Entries on target coordinates:
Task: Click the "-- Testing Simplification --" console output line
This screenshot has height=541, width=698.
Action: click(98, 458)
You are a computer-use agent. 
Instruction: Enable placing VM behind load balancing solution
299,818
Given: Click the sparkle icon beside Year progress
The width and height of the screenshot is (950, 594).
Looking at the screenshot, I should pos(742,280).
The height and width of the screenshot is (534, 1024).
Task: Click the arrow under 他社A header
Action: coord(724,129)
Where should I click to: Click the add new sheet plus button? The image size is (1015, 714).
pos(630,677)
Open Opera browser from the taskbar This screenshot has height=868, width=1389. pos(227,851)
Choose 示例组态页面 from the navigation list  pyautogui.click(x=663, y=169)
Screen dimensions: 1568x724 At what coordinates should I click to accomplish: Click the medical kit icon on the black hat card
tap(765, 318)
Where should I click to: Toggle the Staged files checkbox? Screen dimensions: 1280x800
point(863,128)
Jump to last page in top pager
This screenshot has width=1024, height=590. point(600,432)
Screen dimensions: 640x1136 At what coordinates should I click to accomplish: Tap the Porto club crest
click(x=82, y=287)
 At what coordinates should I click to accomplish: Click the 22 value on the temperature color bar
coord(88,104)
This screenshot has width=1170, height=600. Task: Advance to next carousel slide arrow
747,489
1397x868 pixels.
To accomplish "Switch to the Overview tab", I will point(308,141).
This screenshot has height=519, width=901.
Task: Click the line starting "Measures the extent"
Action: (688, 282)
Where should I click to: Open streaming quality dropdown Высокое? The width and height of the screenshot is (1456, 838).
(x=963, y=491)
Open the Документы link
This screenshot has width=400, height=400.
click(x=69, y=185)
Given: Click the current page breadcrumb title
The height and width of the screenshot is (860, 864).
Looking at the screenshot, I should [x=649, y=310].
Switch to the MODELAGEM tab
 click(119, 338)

Your task = Can you write out all of the material again, replacing "Screen dimensions" with "Image size" and leaving everything else unchanged?

Output for this exercise =
Task: Click the "-- Testing Simplification --" console output line
This screenshot has height=541, width=698.
Action: click(98, 458)
You are a computer-use agent. 
Instruction: Enable placing VM behind load balancing solution
299,818
Given: Click the sparkle icon beside Year progress
The width and height of the screenshot is (950, 594).
Looking at the screenshot, I should pos(742,280).
The height and width of the screenshot is (534, 1024).
Task: Click the arrow under 他社A header
Action: coord(724,129)
Where should I click to: Click the add new sheet plus button? The image size is (1015, 714).
pos(630,677)
Open Opera browser from the taskbar This screenshot has height=868, width=1389. pos(227,851)
Choose 示例组态页面 from the navigation list  pyautogui.click(x=663, y=169)
Image size: 1568x724 At what coordinates should I click to accomplish: Click the medical kit icon on the black hat card
tap(765, 318)
Where should I click to: Toggle the Staged files checkbox? Image size: 1280x800
point(863,128)
Jump to last page in top pager
This screenshot has width=1024, height=590. point(600,432)
Image size: 640x1136 At what coordinates should I click to accomplish: Tap the Porto club crest
click(x=82, y=287)
 At what coordinates should I click to accomplish: Click the 22 value on the temperature color bar
coord(88,104)
This screenshot has width=1170, height=600. Task: Advance to next carousel slide arrow
747,489
1397x868 pixels.
To accomplish "Switch to the Overview tab", I will point(308,141).
This screenshot has height=519, width=901.
Task: Click the line starting "Measures the extent"
Action: (688, 282)
Where should I click to: Open streaming quality dropdown Высокое? The width and height of the screenshot is (1456, 838).
(x=963, y=491)
Open the Документы link
This screenshot has width=400, height=400.
click(x=69, y=185)
Given: Click the current page breadcrumb title
The height and width of the screenshot is (860, 864).
Looking at the screenshot, I should [x=649, y=310].
Switch to the MODELAGEM tab
 click(119, 338)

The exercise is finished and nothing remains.